T: (I didn’t add a time-frame limitation to generate more results)
The spirit of inquiry is intertwined with the process of using informatics to gain wisdom. When one question is answered, many more are ignited because of the new information. It becomes a circular process and requires evaluation to draw relevant conclusions and continue the state of curiosity seeking knowledge. For example, how can I bring awareness of this issue to providers who would most likely be in contact with a patient who has just suffered a traumatic event? How can I bring awareness to the public about the importance of early intervention and the benefits of following through on psychiatric referrals? The Institute of Medicine would like 90% of all healthcare decisions to be made using EBP (Melnyk, Fineout-Overholt, Stillwell, & Williamson, 2009). Empowering nurses to seek knowledge and critically analyze research to inform decisions is vital for this goal to be reached.
I chose to search the Cumulative Index to Nursing & Allied Health Literature (CINAHL) Plus with Full Text and Joanna Briggs Institute (JBI) databases to explore my inquiry. I brainstormed a list of possible search words and came up with adults, posttraumatic stress disorder, PTSD, early intervention, early treatment, comorbid depression and anxiety, and depression and anxiety. I began my search on CINAHL with PTSD using the Boolean operators AND early intervention AND depression AND/OR anxiety. This gave me 25 results. Then I put in the limitations of full text, peer-reviewed articles, and publications within the last five years. This narrowed the search to 13 results. Walden University Library (n.d.) recommended using systematic reviews and evidence summaries to find the most beneficial research regarding changing practice based on evidence. CINAHL didn’t have the option of evidence summaries, so I chose systematic reviews. This narrowed my search to three. All three were very relevant and applicable to my inquiry. Then I changed my search terms to PTSD OR posttraumatic stress disorder OR post-traumatic stress disorder OR post traumatic stress disorder, AND early intervention OR early detection OR early diagnosis, AND depression OR depressive symptoms OR depressive disorder OR major depressive disorder OR anxiety.

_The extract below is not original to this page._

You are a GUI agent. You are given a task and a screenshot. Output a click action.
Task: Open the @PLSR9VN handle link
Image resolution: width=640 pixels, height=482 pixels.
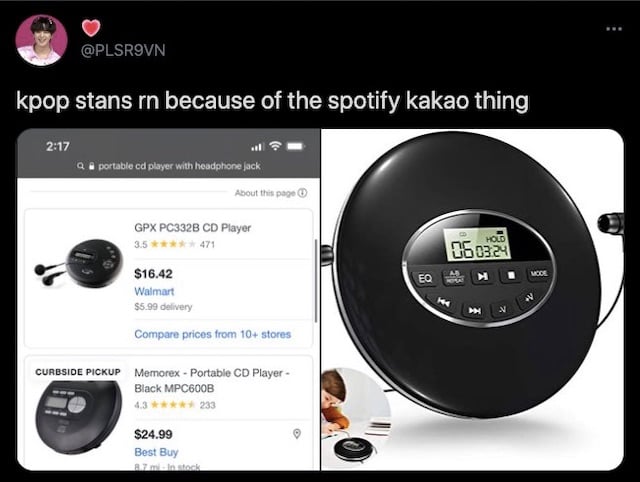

This gave me five results, which surprised me because I thought I would get more with that many Boolean operators. If I leave those search terms and take out the parameter of systematic reviews, I can peruse 66 publications.
The second database I wanted to search was JBI. I have never used this database before, or even heard of it, so I was excited to check it out. Using the same search that retrieved 66 articles from CINAHL, I was able to get only six results on JBI. When I narrowed the parameters to publications within the last five years and only searched the keyword PTSD, I got 43 results. No articles on JBI were exactly what I was looking for, but they did have some useful information regarding EBP and PTSD. I like that this database specializes in providing EBP research. If I were to continue my search, I would be sure to utilize a few other nursing databases, such as MEDLINE, PubMed, ScienceDirect, and Cochrane, to get more relevant results for my PICO question.